Depuis des décennies, le monde politique fait le choix de ne pas donner les moyens au système judiciaire de remplir ses missions, son rôle est pourtant essentiel pour assurer la cohésion d’une société et en tant que contre-pouvoir dans un État de droit démocratique.

Les justiciables, avocat·e·s, magristrat·e·s, greffier·ère·s : tou·te·s victimes de ce choix politique

De nombreux palais de justice en Belgique sont dans un état de délabrement avancé, certaines prisons sont insablures, il subsite une crise chronique de surpopulation carcérale, la justice tarde à s’informatiser, les arriérés judiciaires s’accumulent faute de personnel suffisant, etc.
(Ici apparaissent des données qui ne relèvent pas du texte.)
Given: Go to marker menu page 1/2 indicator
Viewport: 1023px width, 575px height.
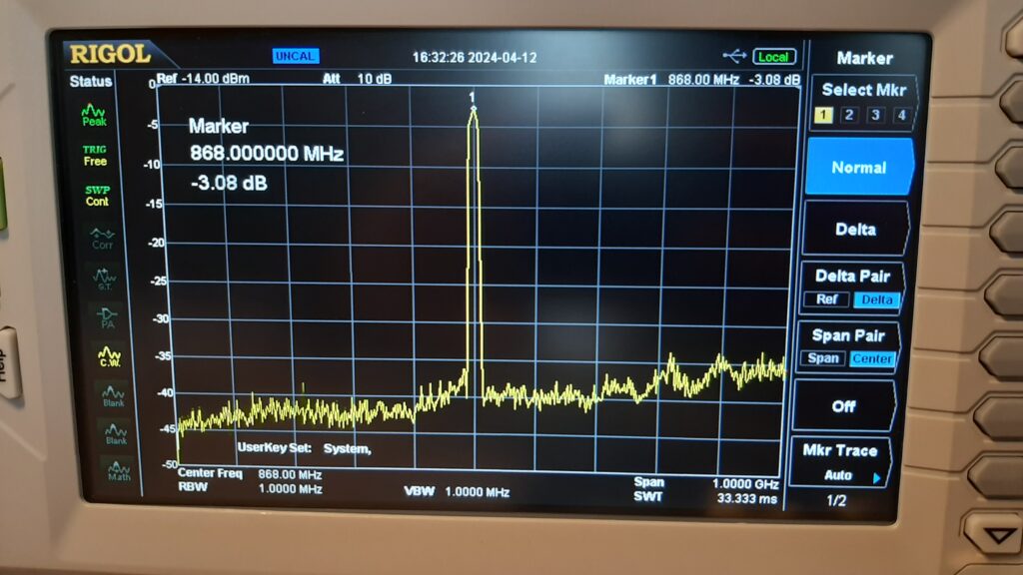Looking at the screenshot, I should tap(837, 500).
Cette situation n’est pas sans conséquences. Lorsque les tribunaux manquent de personnel, lorsque les greffes sont saturés ou que les infrastructures sont dégradées, ce sont l’ensemble des acteur·rice·s de la justice qui sont condamné·e·s à travailler sous pression dans des conditions indignes.

Les justiciables en subissent également les effets : procédures interminables, décisions rendues tardivement, difficultés d’accès à l’information et à l’accompagnement juridique. Une justice qui arrive trop tard ou qui devient trop complexe à mobiliser n’est plus pleinement une justice. Elle fragilise la confiance des citoyennes et citoyens dans les institutions et affaiblit l’État de droit.
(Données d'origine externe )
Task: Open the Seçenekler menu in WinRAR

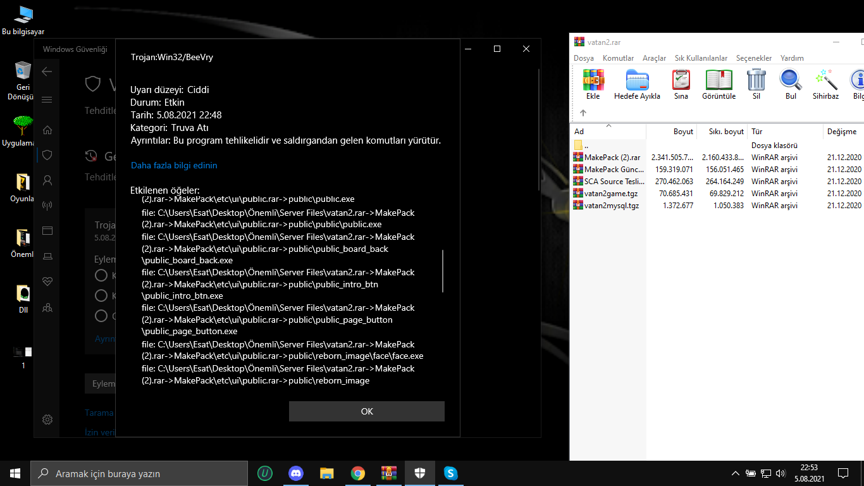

La question de l’accès à la justice est particulièrement cruciale pour les personnes en situation de vulnérabilité. Pour celles et ceux qui disposent de peu de ressources financières, d’une connaissance limitée de leurs droits ou qui font face à des situations administratives ou sociales complexes, l’accès effectif à un·e avocat·e, à une information juridique fiable ou à des procédures compréhensibles est indispensable. Or, les restrictions budgétaires et les réformes successives ont fragilisé certains mécanismes essentiels, comme l’aide juridique, pourtant garante de l’égalité devant la loi.

Une justice fonctionnelle est indispensable à un État de droit démocratique

Dans un État de droit, la justice ne doit pas être considérée comme une dépense parmi d’autres, mais comme un investissement fondamental dans la démocratie. Une justice indépendante, efficace et accessible est l’un des piliers qui permettent de garantir les droits fondamentaux, de résoudre les conflits de manière pacifique et de contrôler l’action des pouvoirs publics.

À l’occasion de la Journée de la justice, il est donc essentiel de rappeler que le fonctionnement du système judiciaire concerne l’ensemble de la société.

Garantir une justice accessible, efficace et indépendante n’est pas seulement une exigence professionnelle pour les acteurs et actrices du monde judiciaire. C’est une condition indispensable pour préserver l’État de droit, assurer la redevabilité des acteur·rice·s institutionnel·le·s et s’assurer que chaque personne puisse faire valoir ses droits, sans discrimination et dans un délai raisonnable.

Sources : Avocats.be ; Ligue des Droits Humains.